Ik ben verrast door de toon van haar stem, de abstracte en poëtische taal. Het zijn theaterwoorden die radicaal lijken door ze in deze omgeving uit te spreken. Toch is er ook een poging gedaan de woorden los te maken van een artistieke context, ze herkenbaar te maken. Maar dit is geen tekst die wil overtuigen of uitleggen. Het is geen speech of manifest, geen meeslepend verhaal. Het is gewoon een tekst die een discussie op gang wil brengen, die een aantal woorden en gedachtes op tafel legt.

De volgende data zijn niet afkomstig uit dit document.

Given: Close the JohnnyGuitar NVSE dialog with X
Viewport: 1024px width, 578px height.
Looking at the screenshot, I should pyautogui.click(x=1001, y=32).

Dezelfde woorden voor Europese parlementariërs, voor de brandweer in opleiding, voor een vzw van Marokkaanse vrouwen, voor de directiekamer van een bedrijf. Daarbij zegt ze de vraag centraal te stellen ‘hoe het mogelijk is om in onze versplinterde maatschappij mensen collectief en individueel aan te spreken’. Sarah Vanhee spreekt ‘iedereen’ aan op dezelfde manier, vanuit de veronderstelling dat iedereen gelijk is doordat iedereen in staat is over ‘het gemeenschappelijke’ na te denken. In het leslokaal hangt een sfeer van gespannen concentratie van mensen die willen begrijpen wat er gebeurt, wat er gezegd wordt, hoe ze dit voor zichzelf kunnen vertalen. Door de ruimte achteraf te verlaten, maar ook door de open vorm van de tekst, doet Sarah Vanhee iets anders dan spreken om te emanciperen, bewust te maken of op te voeden.

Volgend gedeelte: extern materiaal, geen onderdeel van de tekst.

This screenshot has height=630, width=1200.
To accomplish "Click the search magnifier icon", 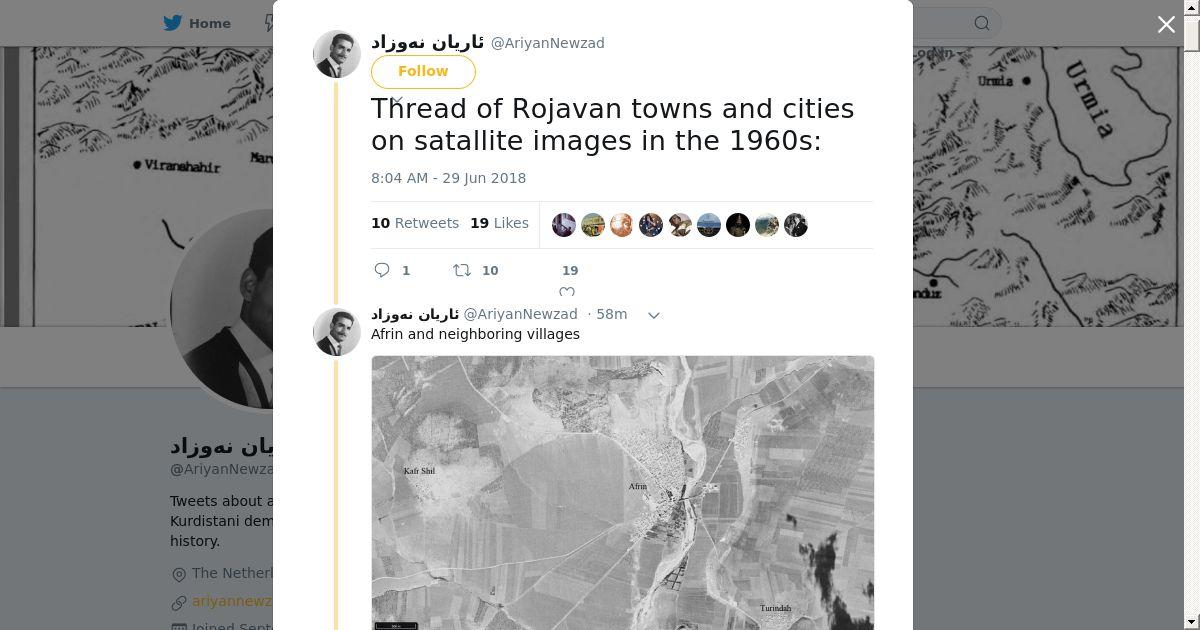I will 982,23.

Ja, dat is wat kunst moet zijn, denk je dan, dwars door alles heen, aan een breder publiek vragen stellen over hoe we samen kunnen leven. Maar wie is die ’iedereen’ voor wie de tekst bedoeld is? Wat met de dwingende idee vandaag dat kunstenaars en musea alleen maar bestaansrecht hebben als ze via participatie, activisme of kunsteducatie alle lagen van de bevolking bereiken? Als kunstenaar toon je tegenwoordig maar beter je maatschappelijke engagement door je in die zin te distantiëren van de ‘de elitaire, narcistische kunstwereld’ en interactie op te zoeken met tal van maatschappelijke sectoren en deelgebieden. Maar is zo’n verbeelding van het kunstenaarschap net geen voorwendsel om de maatschappij te behouden zoals ze is?
En misschien is deze ‘Lecture For Every One’ vooral ontstaan uit het fantaseren over een publiek. De samenleving als een optelsom van verschillende maatschappelijke groepen, is een bepaalde idee of verbeelding van het samen leven, van het publieke. Thuis zal ik met mijn vriend discussiëren of ‘het aanspreken van mensen op straat’ al dan niet een eenzijdige benadering is van de publieke ruimte. Na een generatie van kunstenaars die de pleinen en straten in steden gebruikten om ‘het brede publiek‘ te bereiken, dringt Sarah Vanhee binnen in organisaties en instituties, ontmoetings- en gespreksplaatsen, om een ingebeeld publiek te creëren, misschien zelfs af te dwingen. Doet het samen leven zich dan op deze plaatsen voor? Het publiek blijft als fantasie bestaan, want na de lezing verlaat ze het gebouw, om ruimte te geven aan de discussie die er misschien op volgt. En omgekeerd fantaseert het publiek zich dan de kunstenaar. ‘Ah oké, dit kan ook kunst zijn!’ ‘Was dit theater of een uiting van burgerschap?’ En waarschijnlijk is die vraag voor velen niet interessant.
Je zou natuurlijk goud willen geven om te horen wat gezegd wordt, of wat blijft hangen bij de toehoorders. De leraar die Sarah Vanhee uitnodigde in zijn les, stamelt bij het buitengaan: ‘Mijn hoofd is even in de war, ik moet erover nadenken.’ Iemand anders vraagt: ‘Wat is de meerwaarde van deze lezing voor de cursus brandweermannen?’